This should be the space of bounded linear operators, I suppose?
Jaggis said:
So the idea here is to use the Neumann series but I can't really figure out how to apply it here. Any help?
It is part of the Neumann series theorem that if ##X## is Banach and ##K \in L(X)## satisfies ##\|K\| < 1##, then ##\phi := I + K## has a bounded inverse. Using this, start by taking ##X = L(E)##. How should ##K## be defined? Why does it then satisfy ##\|K\| < 1##?
 
Krylov said:
This should be the space of bounded linear operators, I suppose?

Oh, yes. You are right. My bad.

Krylov said:
How should ##K## be defined? Why does it then satisfy ##\|K\| < 1##?

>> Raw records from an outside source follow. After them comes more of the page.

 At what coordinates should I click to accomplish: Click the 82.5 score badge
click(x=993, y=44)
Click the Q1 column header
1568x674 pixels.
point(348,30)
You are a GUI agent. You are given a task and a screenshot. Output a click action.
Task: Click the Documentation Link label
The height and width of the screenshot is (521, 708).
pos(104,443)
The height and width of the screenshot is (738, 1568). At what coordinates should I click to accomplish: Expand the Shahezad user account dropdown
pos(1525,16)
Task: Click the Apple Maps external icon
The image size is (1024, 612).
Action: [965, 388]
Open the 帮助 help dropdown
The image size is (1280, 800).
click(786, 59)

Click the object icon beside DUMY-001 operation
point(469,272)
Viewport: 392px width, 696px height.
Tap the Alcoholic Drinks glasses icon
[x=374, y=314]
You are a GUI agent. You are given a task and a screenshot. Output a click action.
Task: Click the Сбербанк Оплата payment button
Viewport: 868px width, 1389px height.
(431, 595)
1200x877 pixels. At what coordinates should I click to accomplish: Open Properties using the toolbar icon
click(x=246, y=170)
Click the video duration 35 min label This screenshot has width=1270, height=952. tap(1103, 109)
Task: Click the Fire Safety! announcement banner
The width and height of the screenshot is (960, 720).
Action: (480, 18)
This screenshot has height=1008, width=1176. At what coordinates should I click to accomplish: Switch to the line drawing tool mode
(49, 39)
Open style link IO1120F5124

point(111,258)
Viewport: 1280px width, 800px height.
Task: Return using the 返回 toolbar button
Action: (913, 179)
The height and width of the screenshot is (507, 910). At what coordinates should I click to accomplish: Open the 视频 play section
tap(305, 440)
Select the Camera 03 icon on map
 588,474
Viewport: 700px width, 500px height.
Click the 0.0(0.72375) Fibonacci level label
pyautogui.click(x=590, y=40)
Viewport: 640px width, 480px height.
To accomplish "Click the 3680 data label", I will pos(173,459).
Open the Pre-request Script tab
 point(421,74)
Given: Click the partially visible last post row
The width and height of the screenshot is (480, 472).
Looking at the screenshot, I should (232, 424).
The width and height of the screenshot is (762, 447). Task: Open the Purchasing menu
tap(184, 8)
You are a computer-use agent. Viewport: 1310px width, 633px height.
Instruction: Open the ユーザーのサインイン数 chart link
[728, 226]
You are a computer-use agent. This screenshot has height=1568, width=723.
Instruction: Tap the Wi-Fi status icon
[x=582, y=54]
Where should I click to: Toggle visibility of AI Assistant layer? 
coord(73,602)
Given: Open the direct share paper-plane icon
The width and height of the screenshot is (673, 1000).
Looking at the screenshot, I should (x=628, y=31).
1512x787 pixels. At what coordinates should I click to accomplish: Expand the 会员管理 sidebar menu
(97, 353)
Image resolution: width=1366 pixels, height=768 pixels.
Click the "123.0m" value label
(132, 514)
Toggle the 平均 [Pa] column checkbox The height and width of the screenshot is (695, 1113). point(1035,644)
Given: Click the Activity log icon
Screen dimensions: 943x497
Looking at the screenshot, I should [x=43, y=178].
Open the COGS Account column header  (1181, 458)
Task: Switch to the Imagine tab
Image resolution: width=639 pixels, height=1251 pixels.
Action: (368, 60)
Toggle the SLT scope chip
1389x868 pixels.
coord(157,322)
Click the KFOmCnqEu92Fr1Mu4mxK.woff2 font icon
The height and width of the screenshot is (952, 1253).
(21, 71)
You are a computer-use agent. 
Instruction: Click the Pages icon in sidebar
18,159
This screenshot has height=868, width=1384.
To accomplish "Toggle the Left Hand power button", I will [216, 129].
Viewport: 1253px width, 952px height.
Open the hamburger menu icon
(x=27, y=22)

Because I + K has a bounded inverse that can be represented as an infinite sum (according to the Neumann series theorem)

∑||K||^k,

we need ||K|| <1.

If φ(K) = T + TK, would the solution have something to do with the following reasoning: T + TK = T(I + K)? Now I +K has an inverse but T necessarily doesn't. So, how can I deduce that T(I +K) is also an isomorphism?
 
You are looking at it the wrong way, it is irrelevant whether ##T## has an inverse or not. You are interested in invertibility of an operator (namely, ##\phi##) on ##X = L(E)##, not in invertibility of an operator on ##E## itself.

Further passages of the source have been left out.